Given records |
====
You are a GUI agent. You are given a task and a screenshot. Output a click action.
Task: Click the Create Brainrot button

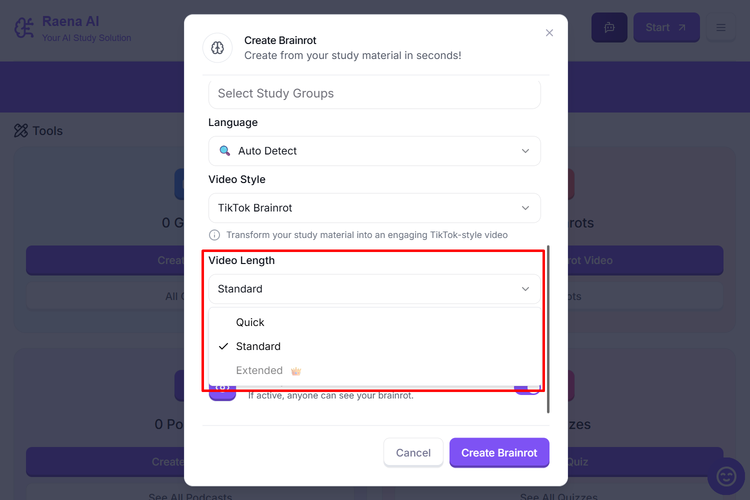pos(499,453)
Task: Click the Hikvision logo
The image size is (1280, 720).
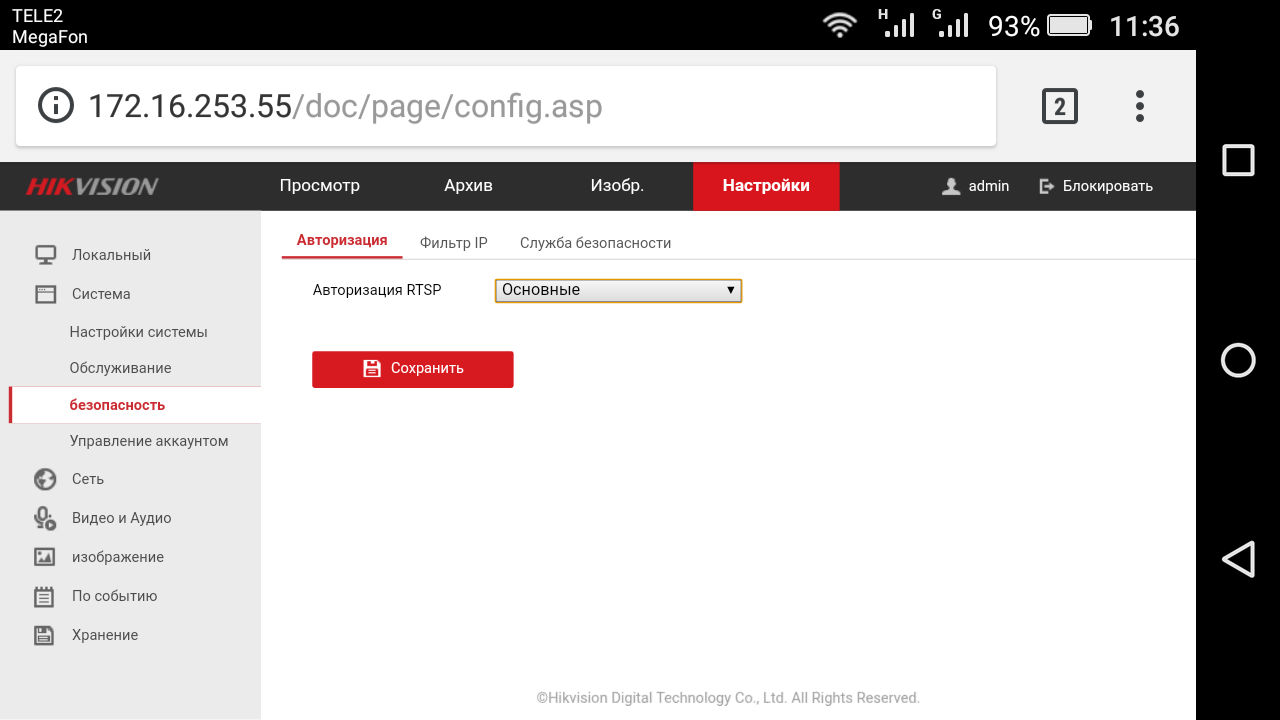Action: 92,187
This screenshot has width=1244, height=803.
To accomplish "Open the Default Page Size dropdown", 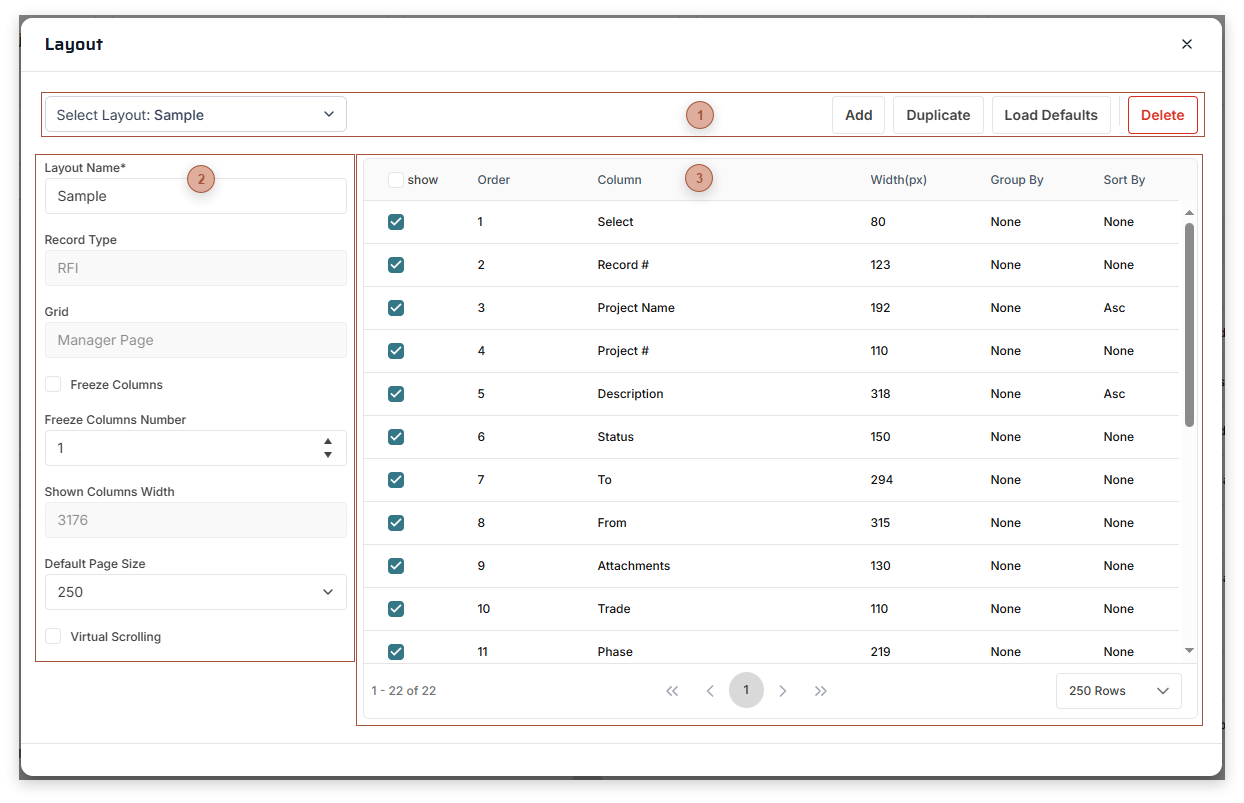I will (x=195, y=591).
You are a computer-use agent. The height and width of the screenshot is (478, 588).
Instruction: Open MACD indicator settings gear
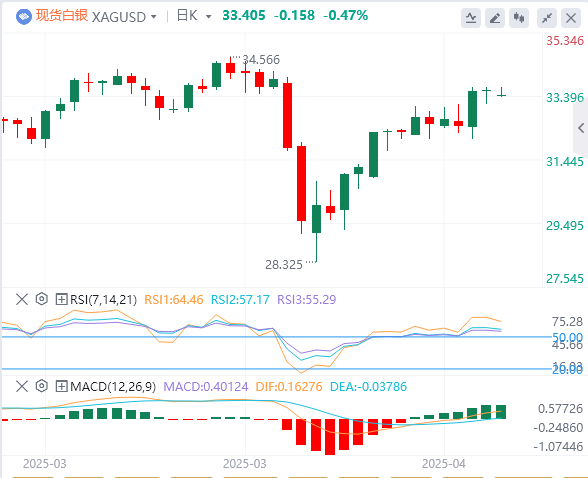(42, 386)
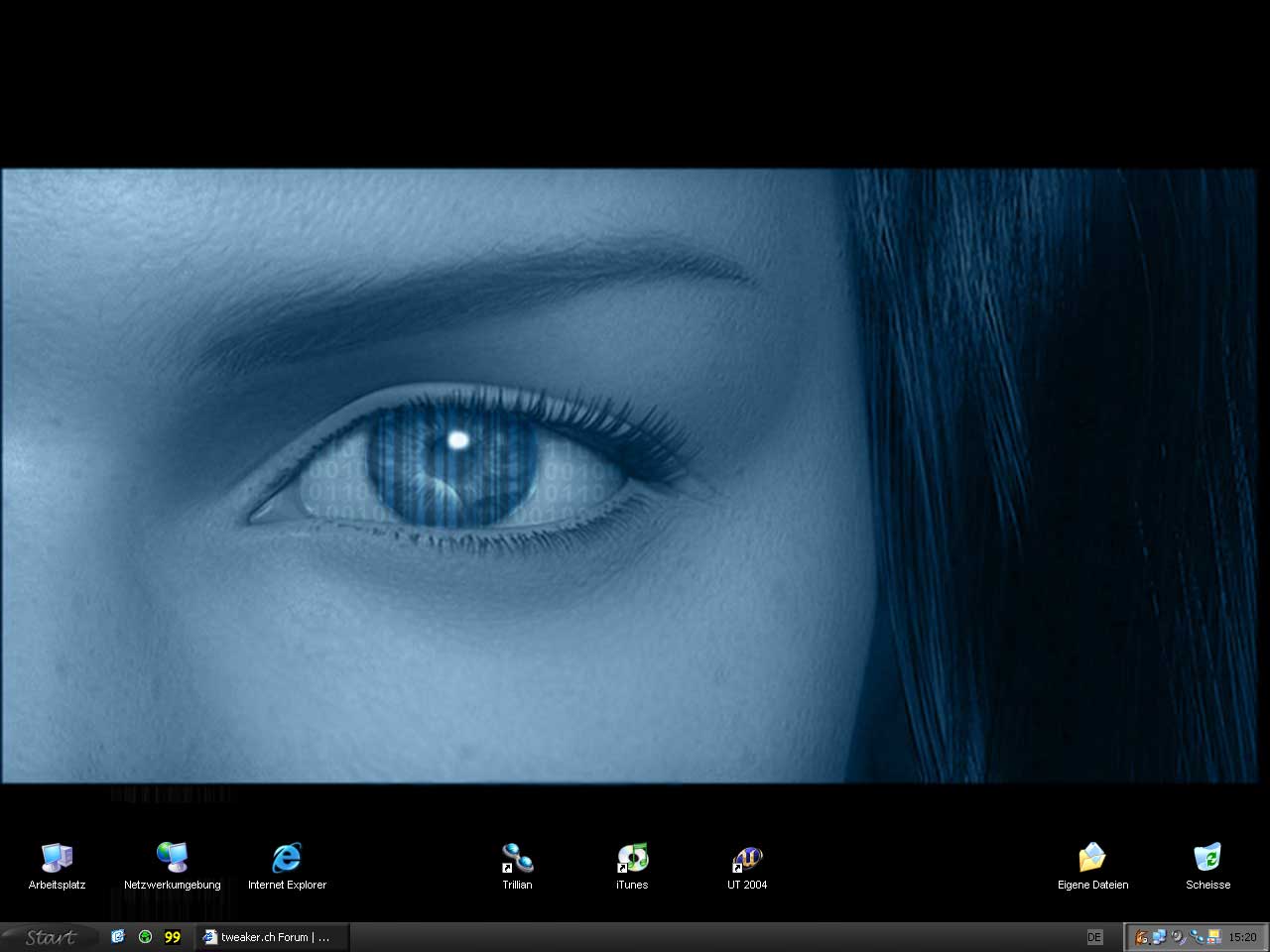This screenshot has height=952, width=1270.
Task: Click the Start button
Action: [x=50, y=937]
====
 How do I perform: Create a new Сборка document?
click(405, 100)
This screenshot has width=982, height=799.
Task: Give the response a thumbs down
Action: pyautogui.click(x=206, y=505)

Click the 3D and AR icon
====
Please put the listing lines into a Markdown table with the columns No. and Text, one row per line, leaving out blank lines. Begin at the line that contains "How do I perform: Create" and stop after the line that contains "Click the 3D and AR icon".

| No. | Text |
|---|---|
| 1 |  How do I perform: Create a new Сборка document? |
| 2 | click(405, 100) |
| 3 | This screenshot has width=982, height=799. |
| 4 | Task: Give the response a thumbs down |
| 5 | Action: pyautogui.click(x=206, y=505) |
| 6 | Click the 3D and AR icon |